→ **Description of the task**: From the records below, give the number of lines that include the word "computer". Add no other words.

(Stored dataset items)
BEGIN

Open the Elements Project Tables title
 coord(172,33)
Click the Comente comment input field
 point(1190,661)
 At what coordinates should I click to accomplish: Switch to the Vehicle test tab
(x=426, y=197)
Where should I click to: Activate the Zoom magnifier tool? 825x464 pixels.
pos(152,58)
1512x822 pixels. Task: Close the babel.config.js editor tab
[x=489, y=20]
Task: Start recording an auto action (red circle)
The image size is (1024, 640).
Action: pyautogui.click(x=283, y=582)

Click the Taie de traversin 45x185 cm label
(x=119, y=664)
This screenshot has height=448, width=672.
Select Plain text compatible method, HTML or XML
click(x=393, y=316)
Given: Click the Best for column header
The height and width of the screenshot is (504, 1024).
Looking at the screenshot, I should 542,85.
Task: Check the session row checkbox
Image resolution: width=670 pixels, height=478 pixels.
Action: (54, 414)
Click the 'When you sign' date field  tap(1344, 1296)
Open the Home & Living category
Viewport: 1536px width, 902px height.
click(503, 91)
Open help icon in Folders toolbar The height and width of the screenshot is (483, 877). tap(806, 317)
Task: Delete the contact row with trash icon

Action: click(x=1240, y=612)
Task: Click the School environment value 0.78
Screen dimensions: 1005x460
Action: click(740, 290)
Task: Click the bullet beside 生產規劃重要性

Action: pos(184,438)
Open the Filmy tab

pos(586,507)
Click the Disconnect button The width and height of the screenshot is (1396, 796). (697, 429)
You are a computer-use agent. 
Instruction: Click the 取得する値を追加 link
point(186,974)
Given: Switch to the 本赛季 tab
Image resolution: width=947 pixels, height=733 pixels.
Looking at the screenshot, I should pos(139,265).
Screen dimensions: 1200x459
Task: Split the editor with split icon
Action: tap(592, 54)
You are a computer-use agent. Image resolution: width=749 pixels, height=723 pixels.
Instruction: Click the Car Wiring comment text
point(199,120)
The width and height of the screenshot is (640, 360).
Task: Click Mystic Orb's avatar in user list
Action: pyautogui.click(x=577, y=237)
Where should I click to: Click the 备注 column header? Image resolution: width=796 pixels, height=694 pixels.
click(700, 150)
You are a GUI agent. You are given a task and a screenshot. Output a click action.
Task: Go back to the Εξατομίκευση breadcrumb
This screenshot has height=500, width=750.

END

→ **Expected answer**: 2